Vintage Southern – the ultimate comfort food cake.

  • 15

Ingredients

  • 2 cups all-purpose or cake flour
  • 2 cups sugar
  • 1 stick butter
  • 1 cup canola oil
  • 4 Tablespoons cocoa powder
  • 1 cup water
  • 1/2 cup buttermilk (or substitute)
  • 1 teaspoon salt
  • 1 teaspoon baking soda
  • 1 teaspoon cinnamon
  • 2 eggs
  • ICING
  • 1 stick butter
  • 6 Tablespoons milk
  • 4 Tablespoons cocoa powder
  • 1 teaspoon vanilla
  • 1 box (3-4 cups) confectioner's sugar, sifted
  • 1 cup of chopped walnuts or pecans (optional)

Preparation

Step 1

Preheat oven to 400 degrees.

In a large bowl, combine and set aside the flour and sugar.

In a small saucepan, combine the butter, canola oil, 4 tablespoons of cocoa powder and water.

Stirring constantly, heat til the butter melts and pour over dry ingredients.
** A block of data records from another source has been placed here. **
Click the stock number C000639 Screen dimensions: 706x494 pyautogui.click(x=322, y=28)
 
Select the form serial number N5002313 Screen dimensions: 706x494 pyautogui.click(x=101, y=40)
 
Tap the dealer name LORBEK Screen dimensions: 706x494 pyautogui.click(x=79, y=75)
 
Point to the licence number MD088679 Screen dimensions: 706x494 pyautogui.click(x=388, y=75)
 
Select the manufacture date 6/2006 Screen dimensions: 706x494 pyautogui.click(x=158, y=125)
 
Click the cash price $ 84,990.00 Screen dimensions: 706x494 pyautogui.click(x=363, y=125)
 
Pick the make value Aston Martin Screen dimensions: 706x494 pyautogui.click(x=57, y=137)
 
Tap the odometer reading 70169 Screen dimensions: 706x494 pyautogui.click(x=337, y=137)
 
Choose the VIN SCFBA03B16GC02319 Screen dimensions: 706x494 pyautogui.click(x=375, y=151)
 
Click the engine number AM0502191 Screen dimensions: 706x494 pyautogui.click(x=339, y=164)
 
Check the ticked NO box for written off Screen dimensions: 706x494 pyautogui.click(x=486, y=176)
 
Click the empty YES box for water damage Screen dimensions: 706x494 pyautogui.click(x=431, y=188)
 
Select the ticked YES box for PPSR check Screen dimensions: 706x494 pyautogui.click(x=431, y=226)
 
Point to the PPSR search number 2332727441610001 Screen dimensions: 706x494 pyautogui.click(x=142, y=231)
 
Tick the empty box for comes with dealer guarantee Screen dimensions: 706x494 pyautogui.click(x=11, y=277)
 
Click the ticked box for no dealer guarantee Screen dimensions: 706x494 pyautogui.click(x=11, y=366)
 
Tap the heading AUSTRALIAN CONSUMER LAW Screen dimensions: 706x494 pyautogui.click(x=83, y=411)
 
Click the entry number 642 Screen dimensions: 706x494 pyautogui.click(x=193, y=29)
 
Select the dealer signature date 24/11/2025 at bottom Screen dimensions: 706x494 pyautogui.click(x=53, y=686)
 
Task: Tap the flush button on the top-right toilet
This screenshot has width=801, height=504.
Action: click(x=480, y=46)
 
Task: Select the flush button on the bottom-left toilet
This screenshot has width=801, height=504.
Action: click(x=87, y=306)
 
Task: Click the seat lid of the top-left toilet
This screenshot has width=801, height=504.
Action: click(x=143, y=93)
Add the buttermilk**, salt, baking soda, cinnamon and eggs. Mix well.

[**As a substitute for buttermilk, combine 1/2 cup of milk and 1 1/2 teaspoons of lemon juice or white vinegar. Stir, then let sit for at least 15 minutes.]

Pour into a 9"x12" or 10"x13" oblong baking dish and bake for 20-40 minutes (depending on dish size, material and oven). Do not overbake! As soon as the cake is firm in the middle, it’s done.

While the cake is hot, pour on the icing.

ICING
In a medium saucepan, combine butter, milk, cocoa powder and vanilla. Stir til butter melts.

Gradually add the confectioner's sugar, a small amount at a time. Stir after each addition until the sugar is blended completely. If desired add nuts.